### ACTIVITY
Copy the entries below, swapping "image size" for "screen size" and leaving everything else as is.

### RECORD EXCERPTS
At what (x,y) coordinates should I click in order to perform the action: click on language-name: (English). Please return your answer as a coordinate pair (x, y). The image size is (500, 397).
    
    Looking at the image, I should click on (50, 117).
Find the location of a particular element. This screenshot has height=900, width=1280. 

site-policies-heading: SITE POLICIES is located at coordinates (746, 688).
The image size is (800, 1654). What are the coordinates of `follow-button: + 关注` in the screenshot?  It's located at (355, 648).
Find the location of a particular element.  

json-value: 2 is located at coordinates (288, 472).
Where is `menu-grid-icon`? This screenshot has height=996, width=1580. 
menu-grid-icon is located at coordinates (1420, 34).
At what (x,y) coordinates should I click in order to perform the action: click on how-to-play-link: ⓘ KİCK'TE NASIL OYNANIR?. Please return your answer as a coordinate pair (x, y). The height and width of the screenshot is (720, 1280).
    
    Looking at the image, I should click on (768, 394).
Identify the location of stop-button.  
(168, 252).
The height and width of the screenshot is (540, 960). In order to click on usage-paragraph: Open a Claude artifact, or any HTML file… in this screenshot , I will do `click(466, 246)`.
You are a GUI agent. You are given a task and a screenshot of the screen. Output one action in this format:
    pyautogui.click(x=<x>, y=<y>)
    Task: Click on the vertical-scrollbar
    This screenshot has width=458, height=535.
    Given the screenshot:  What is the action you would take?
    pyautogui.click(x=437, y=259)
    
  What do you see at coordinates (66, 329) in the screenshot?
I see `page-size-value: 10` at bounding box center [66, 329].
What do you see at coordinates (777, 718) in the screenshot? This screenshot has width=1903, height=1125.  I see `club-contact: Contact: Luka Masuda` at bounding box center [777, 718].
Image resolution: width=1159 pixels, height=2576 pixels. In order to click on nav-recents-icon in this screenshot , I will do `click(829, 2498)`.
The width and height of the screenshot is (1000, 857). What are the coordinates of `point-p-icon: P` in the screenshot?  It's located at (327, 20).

### ANSWER SPACE
At what (x,y) coordinates should I click in order to perform the action: click on language-name: (English). Please return your answer as a coordinate pair (x, y). The screen size is (500, 397).
    
    Looking at the image, I should click on (50, 117).
Find the location of a particular element. This screenshot has height=900, width=1280. 

site-policies-heading: SITE POLICIES is located at coordinates (746, 688).
The screen size is (800, 1654). What are the coordinates of `follow-button: + 关注` in the screenshot?  It's located at (355, 648).
Find the location of a particular element.  

json-value: 2 is located at coordinates (288, 472).
Where is `menu-grid-icon`? This screenshot has height=996, width=1580. 
menu-grid-icon is located at coordinates (1420, 34).
At what (x,y) coordinates should I click in order to perform the action: click on how-to-play-link: ⓘ KİCK'TE NASIL OYNANIR?. Please return your answer as a coordinate pair (x, y). The height and width of the screenshot is (720, 1280).
    
    Looking at the image, I should click on (768, 394).
Identify the location of stop-button.  
(168, 252).
The height and width of the screenshot is (540, 960). In order to click on usage-paragraph: Open a Claude artifact, or any HTML file… in this screenshot , I will do `click(466, 246)`.
You are a GUI agent. You are given a task and a screenshot of the screen. Output one action in this format:
    pyautogui.click(x=<x>, y=<y>)
    Task: Click on the vertical-scrollbar
    This screenshot has width=458, height=535.
    Given the screenshot:  What is the action you would take?
    pyautogui.click(x=437, y=259)
    
  What do you see at coordinates (66, 329) in the screenshot?
I see `page-size-value: 10` at bounding box center [66, 329].
What do you see at coordinates (777, 718) in the screenshot? This screenshot has width=1903, height=1125.  I see `club-contact: Contact: Luka Masuda` at bounding box center [777, 718].
Image resolution: width=1159 pixels, height=2576 pixels. In order to click on nav-recents-icon in this screenshot , I will do `click(829, 2498)`.
The width and height of the screenshot is (1000, 857). What are the coordinates of `point-p-icon: P` in the screenshot?  It's located at (327, 20).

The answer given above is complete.